Text to Speech

Convert text to speech with voice selection, rate, and pitch controls.

What It Does

This browser-based TTS tool converts any typed or pasted text into spoken audio using your device's built-in voices via the Web Speech API. Select a voice, adjust the speed and pitch, and click play. Everything runs locally — no account, no data upload, no cost.

Controls Reference

  • Voice — list of all voices provided by your OS and browser
  • Rate — speaking speed from 0.1 (very slow) to 10 (very fast); default is 1
  • Pitch — tone from 0 (very low) to 2 (very high); default is 1

Common Use Cases

  • Proofreading by listening to copy read aloud
  • Creating quick audio previews for scripts or presentations
  • Testing how product names or slogans sound when spoken
  • Accessibility checks to hear how your content flows
  • Language learning — hear how sentences are pronounced

Tips

For the widest voice selection, use Chrome on macOS or Windows. If speech stops mid-sentence on long texts, split into shorter chunks. The en-US voices provided by Chrome tend to sound the most natural for English content.

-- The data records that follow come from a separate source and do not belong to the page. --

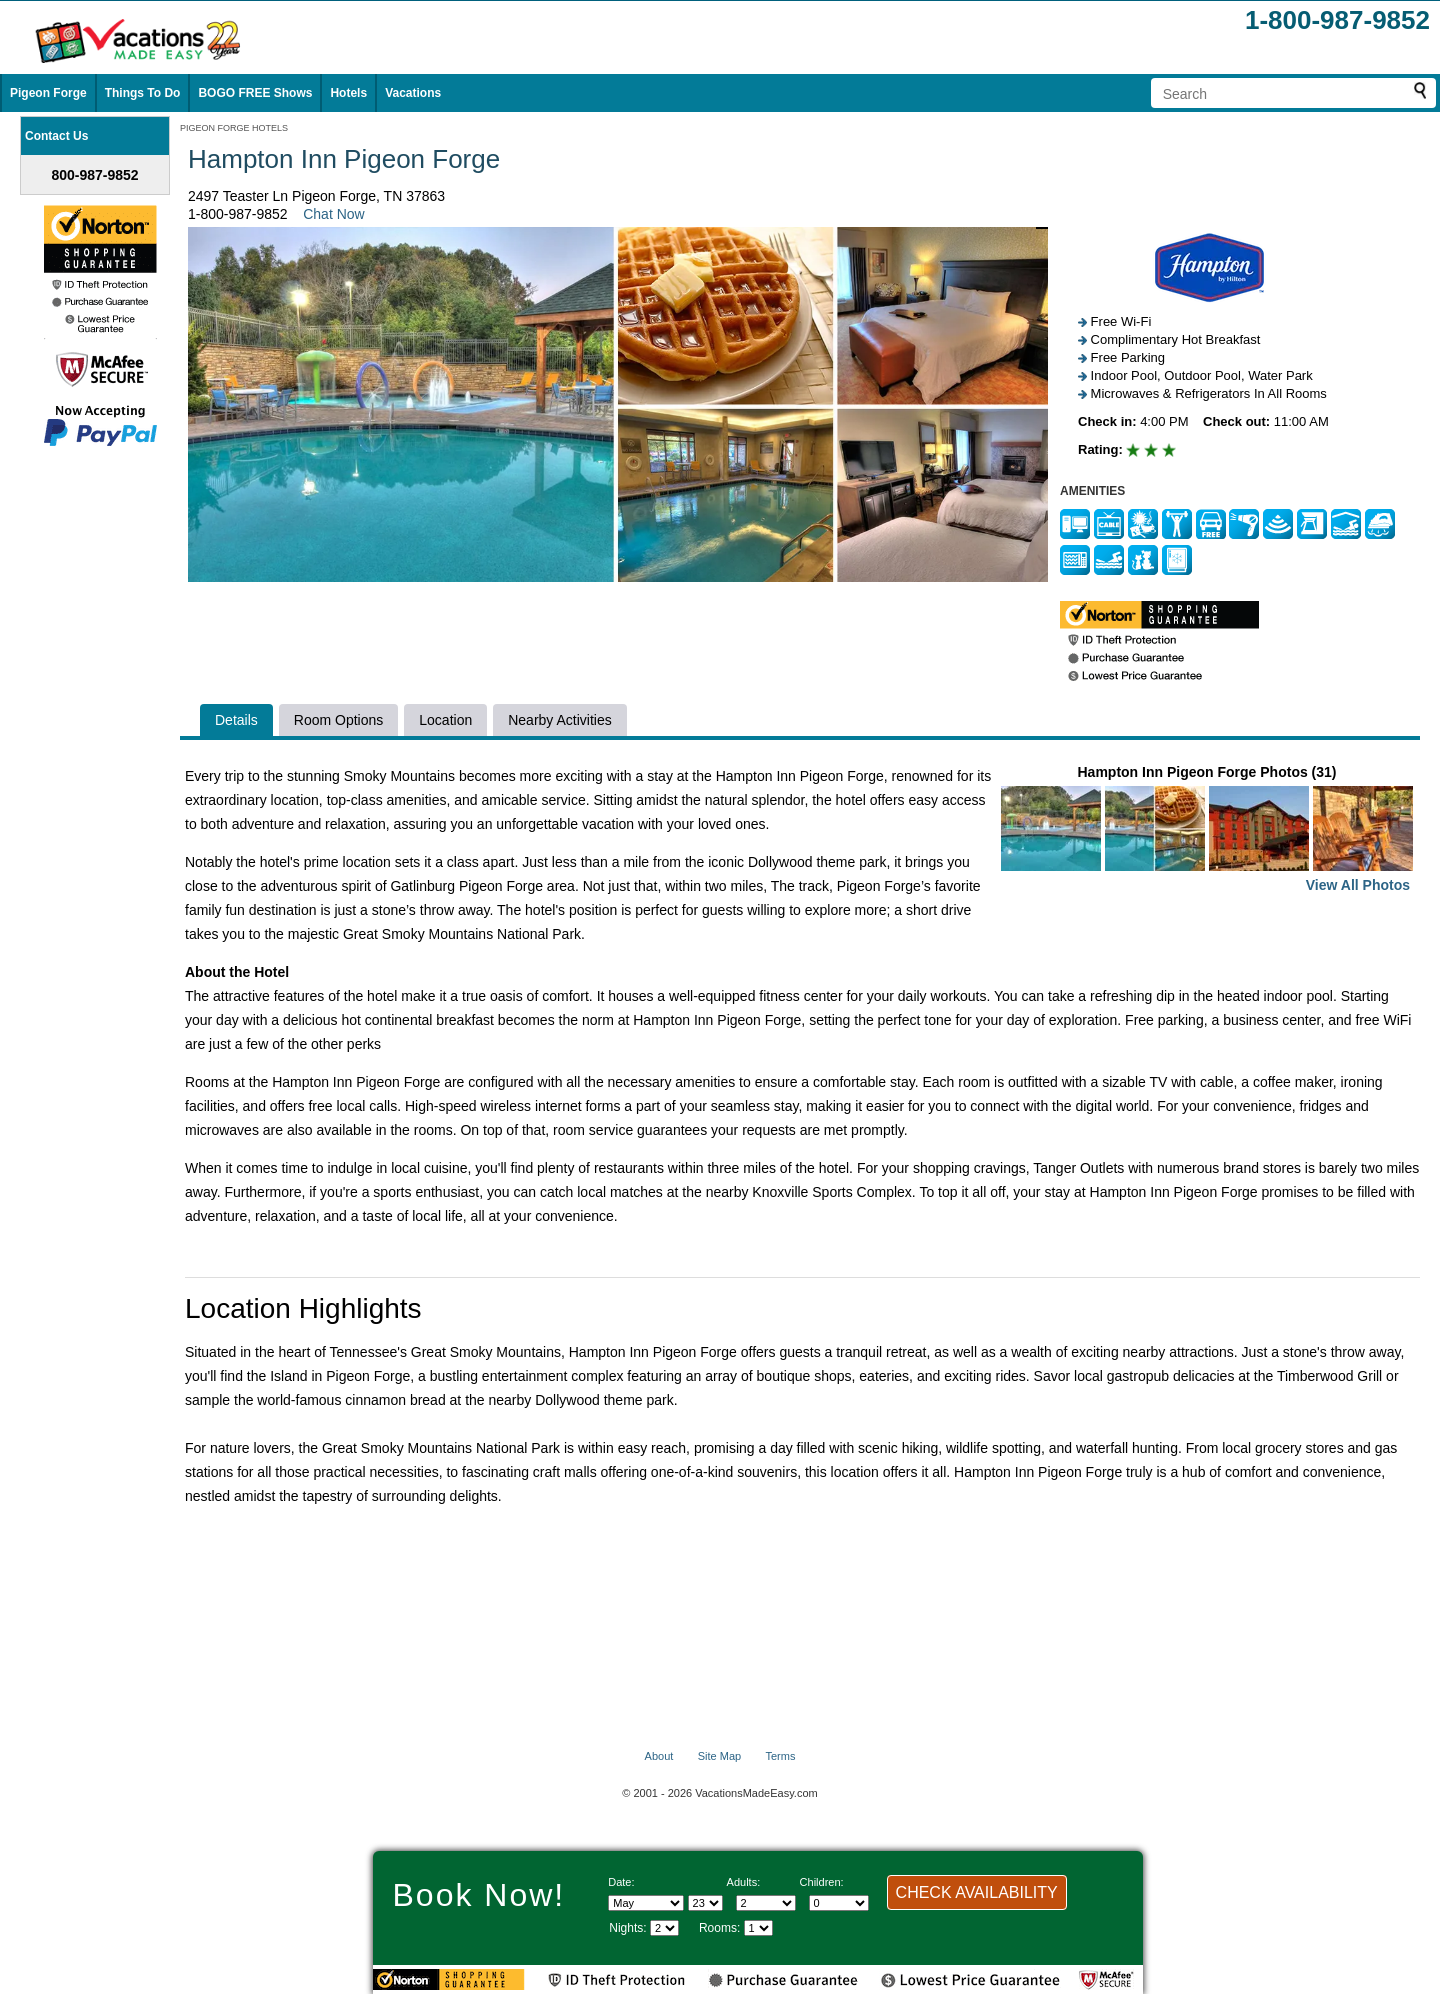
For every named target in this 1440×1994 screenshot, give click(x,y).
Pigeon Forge (48, 93)
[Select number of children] (839, 1903)
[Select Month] (646, 1903)
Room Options (338, 720)
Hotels (348, 93)
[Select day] (705, 1903)
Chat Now (333, 214)
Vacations (413, 93)
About (659, 1756)
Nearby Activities (559, 720)
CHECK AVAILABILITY (977, 1892)
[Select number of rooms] (758, 1928)
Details (236, 720)
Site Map (719, 1756)
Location (445, 720)
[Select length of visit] (664, 1928)
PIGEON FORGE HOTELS (234, 128)
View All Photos (1358, 885)
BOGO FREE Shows (255, 93)
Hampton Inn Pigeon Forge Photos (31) (1207, 830)
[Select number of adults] (766, 1903)
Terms (780, 1756)
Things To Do (143, 93)
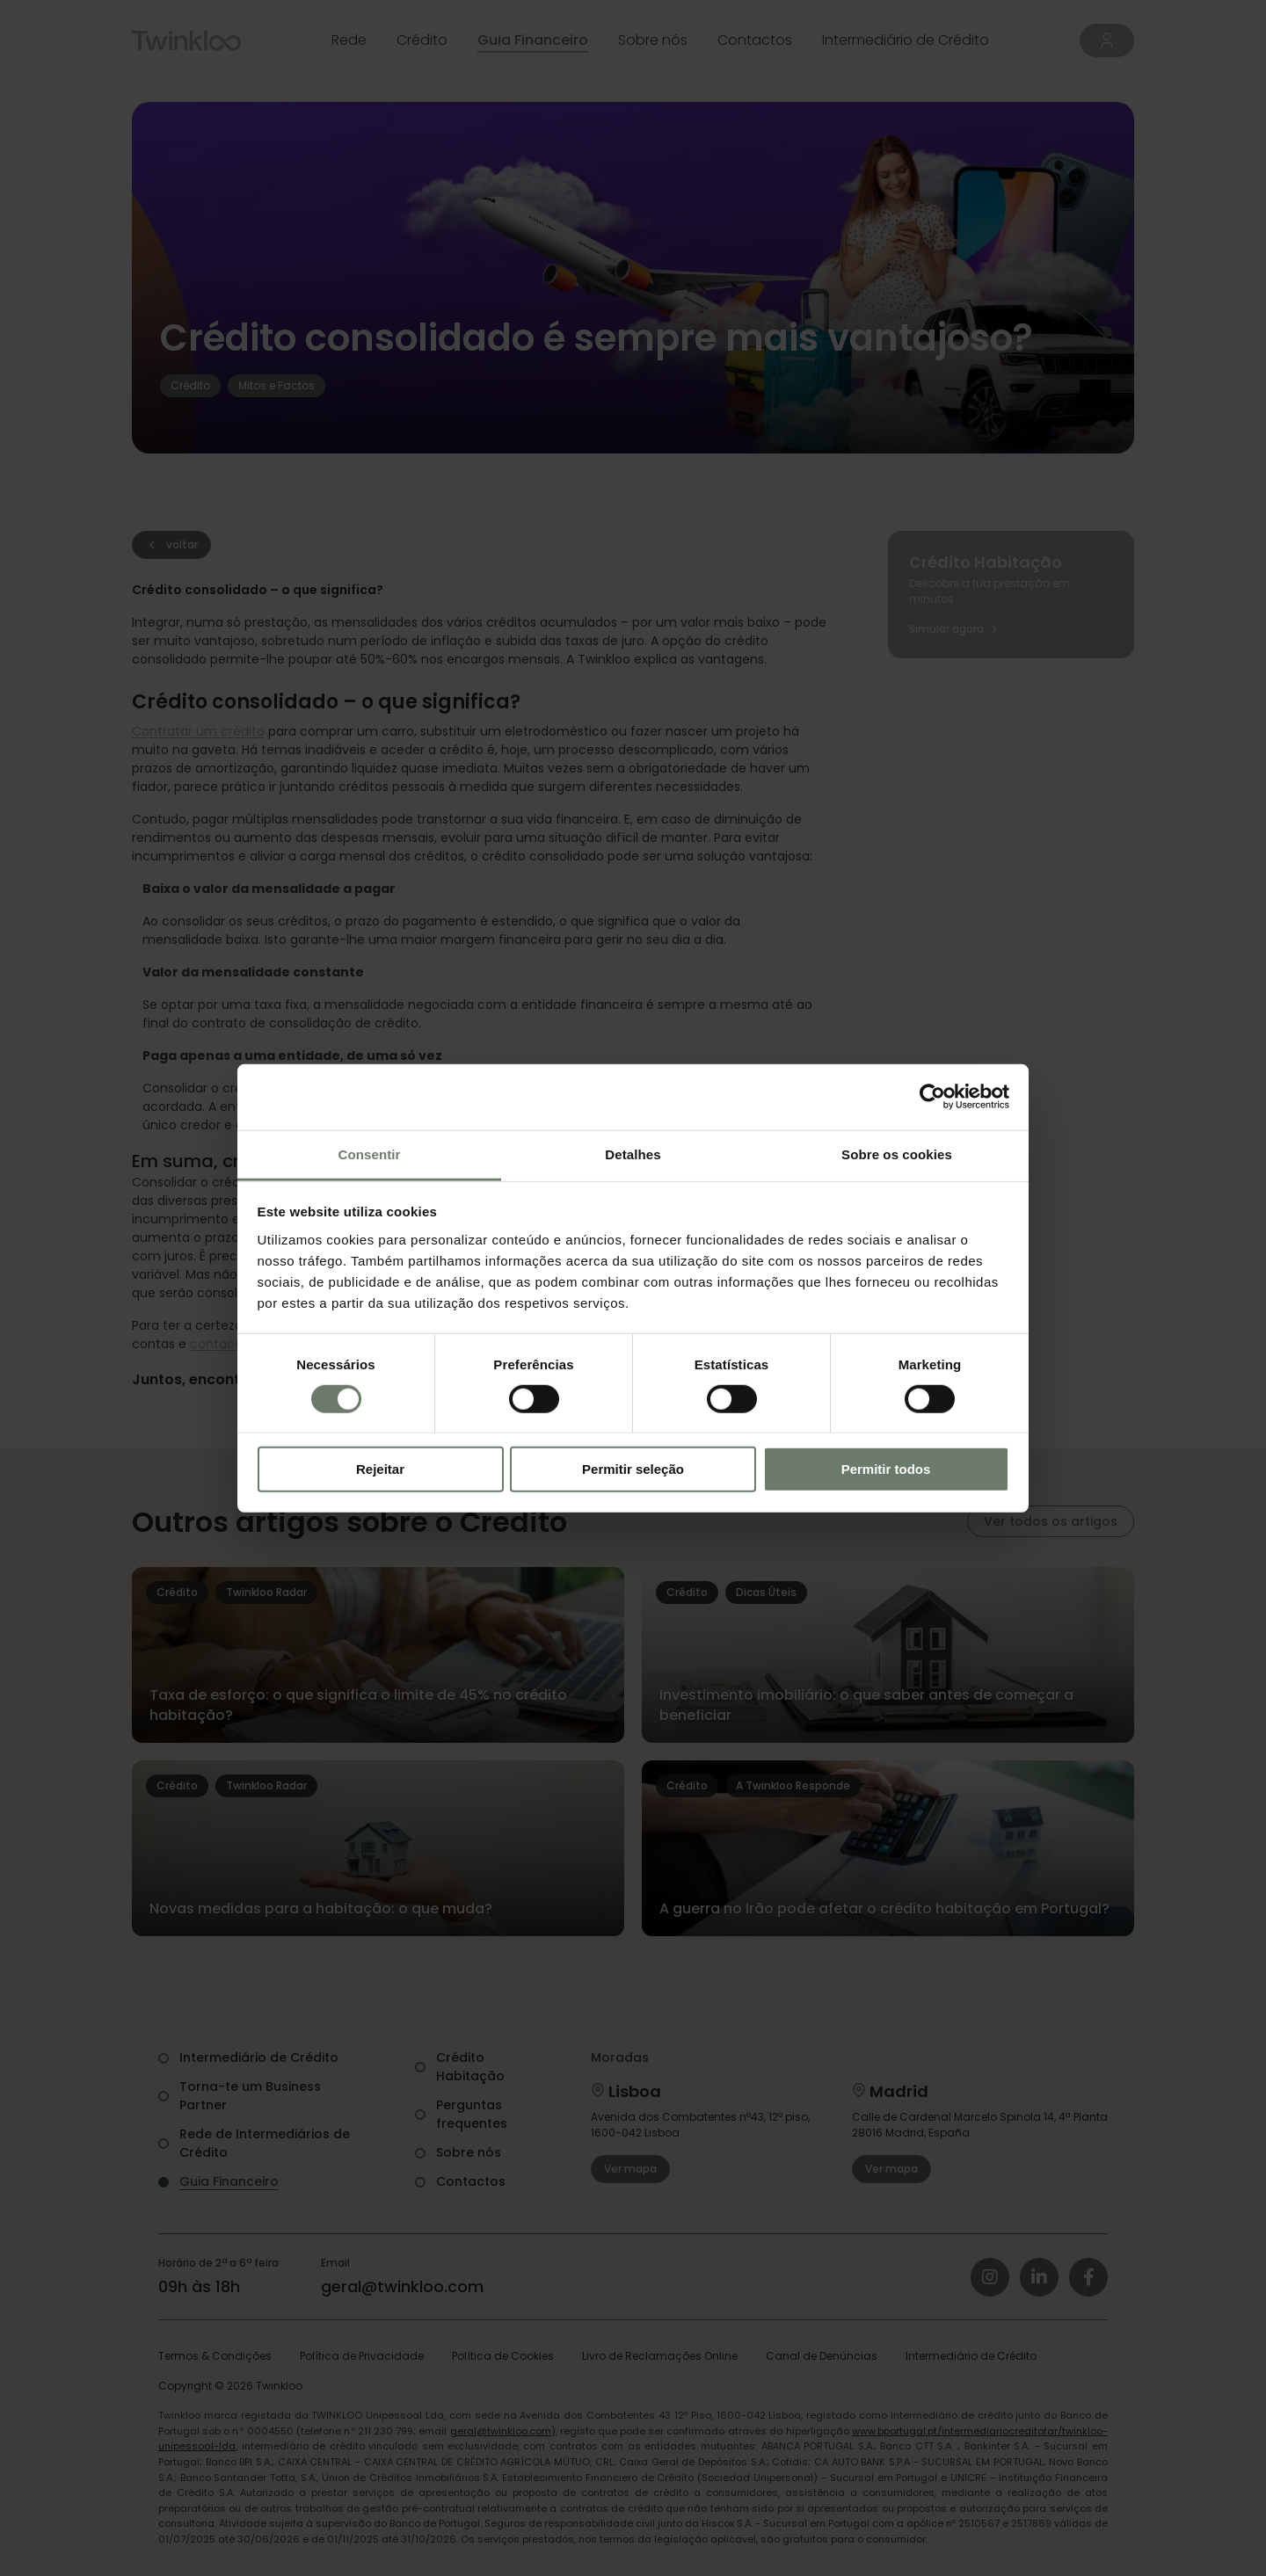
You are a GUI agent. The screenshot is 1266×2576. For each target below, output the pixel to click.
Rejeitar (380, 1469)
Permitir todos (886, 1469)
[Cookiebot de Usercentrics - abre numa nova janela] (932, 1097)
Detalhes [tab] (632, 1153)
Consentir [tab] (369, 1153)
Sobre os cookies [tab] (896, 1153)
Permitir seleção (633, 1469)
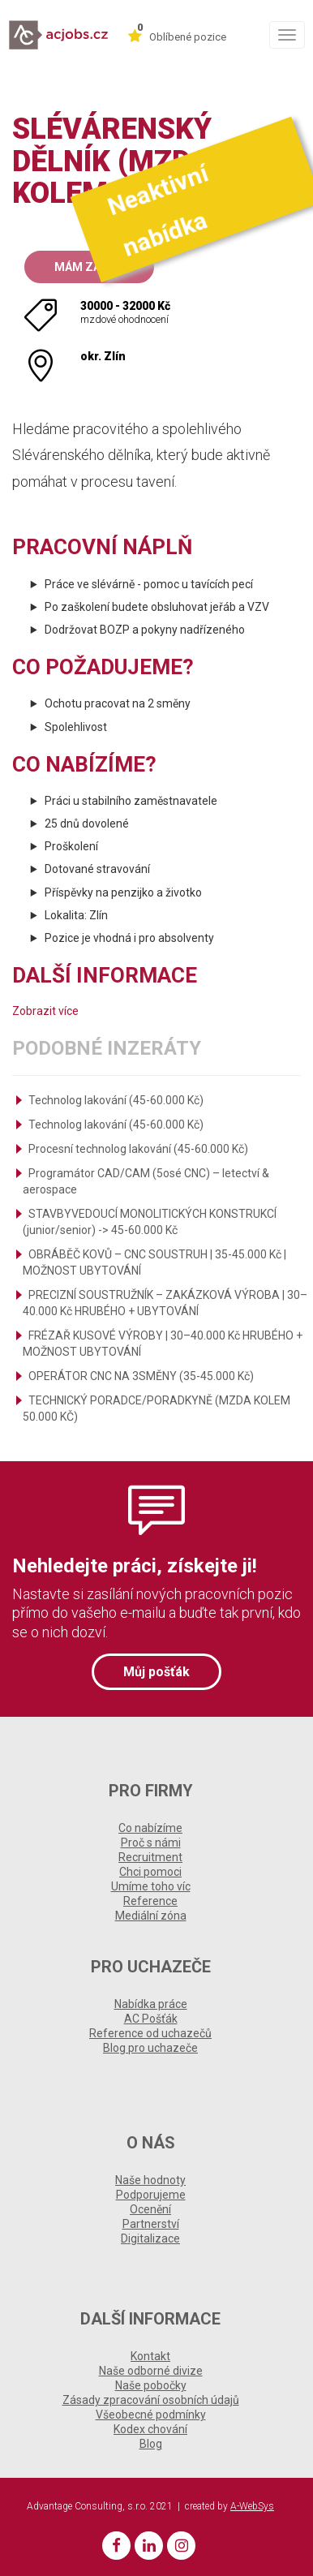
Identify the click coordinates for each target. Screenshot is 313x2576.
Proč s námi (151, 1842)
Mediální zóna (151, 1915)
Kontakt (150, 2356)
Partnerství (150, 2223)
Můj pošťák (156, 1671)
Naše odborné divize (151, 2370)
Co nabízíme (150, 1827)
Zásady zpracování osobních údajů (150, 2399)
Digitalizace (150, 2238)
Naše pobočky (151, 2385)
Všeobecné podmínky (151, 2414)
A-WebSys (252, 2506)
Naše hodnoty (150, 2180)
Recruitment (150, 1857)
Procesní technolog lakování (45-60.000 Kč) (138, 1148)
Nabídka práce (150, 2004)
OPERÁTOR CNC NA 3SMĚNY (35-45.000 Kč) (141, 1376)
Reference (150, 1900)
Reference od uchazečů (150, 2033)
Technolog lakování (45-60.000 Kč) (116, 1100)
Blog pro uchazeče (150, 2047)
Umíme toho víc (151, 1886)
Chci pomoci (150, 1871)
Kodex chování (150, 2429)
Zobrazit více (45, 1010)
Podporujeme (151, 2194)
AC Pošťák (151, 2018)
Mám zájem (89, 266)
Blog (150, 2443)
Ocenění (150, 2209)
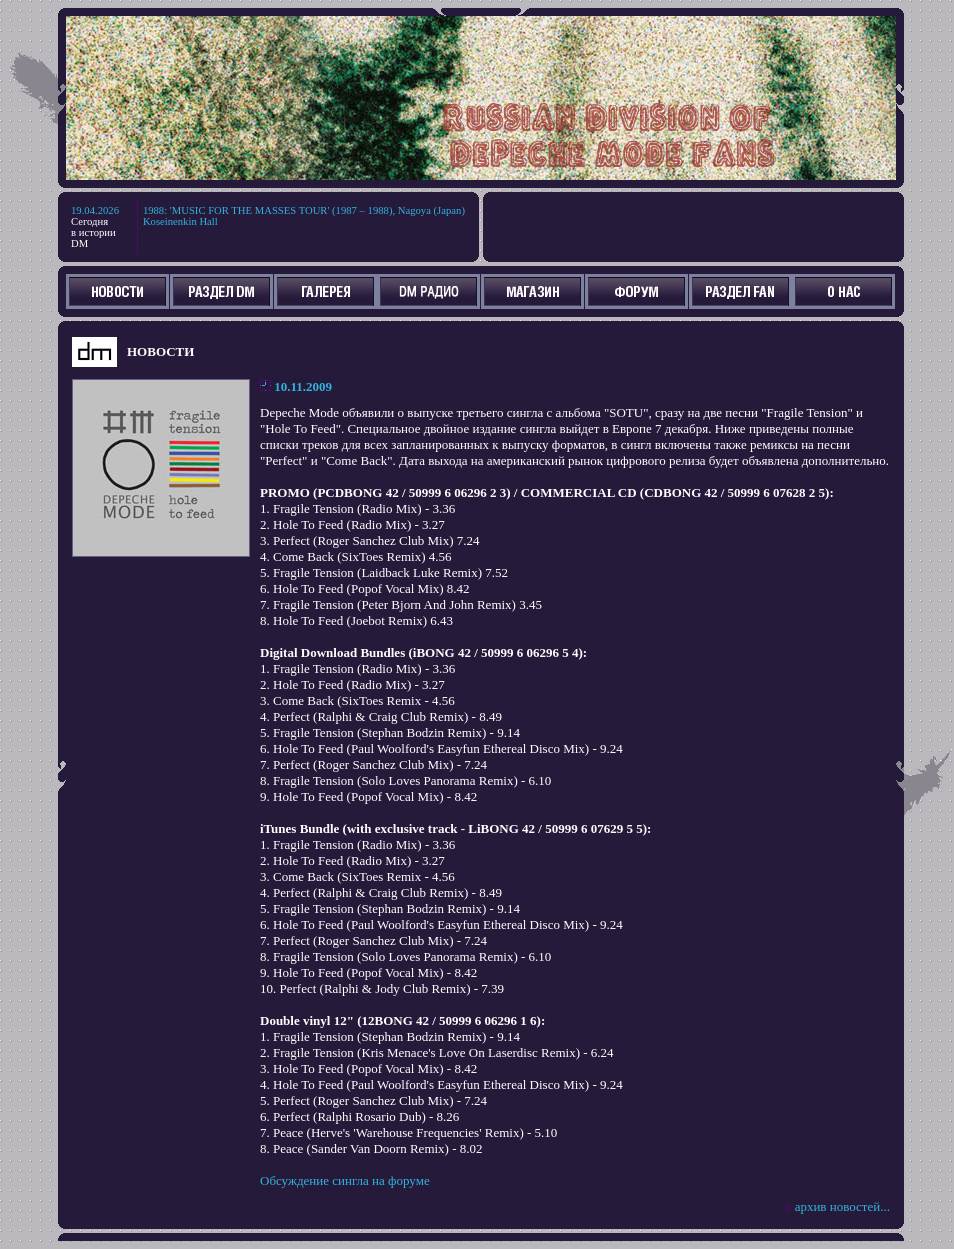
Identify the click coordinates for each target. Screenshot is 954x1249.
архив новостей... (842, 1206)
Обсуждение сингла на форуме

Frequently Asked Questions

How does this text-to-speech tool work?
It uses the Web Speech API built into modern browsers. Speech synthesis runs entirely on your device — no audio or text is sent to any server.
Why do I see different voices in different browsers?
Voice availability is determined by your operating system and browser. Chrome on macOS exposes different voices than Firefox on Windows. Google Chrome often provides additional neural voices via a network request.
What do rate and pitch controls do?
Rate controls speaking speed — values below 1 slow it down, above 1 speed it up (0.1 to 10). Pitch adjusts the tone from low to high (0 to 2, where 1 is the voice's natural pitch).
Can I use this to test accessibility or screen reader behavior?
It is useful for a quick auditory check of your copy, but it does not replicate screen reader behavior. Screen readers like NVDA, JAWS, and VoiceOver use different synthesis engines and interpret ARIA attributes differently.
Is there a text length limit?
The Web Speech API does not enforce a strict limit, but very long texts may be cut off or behave inconsistently across browsers. For long documents, split the text into paragraphs for more reliable playback.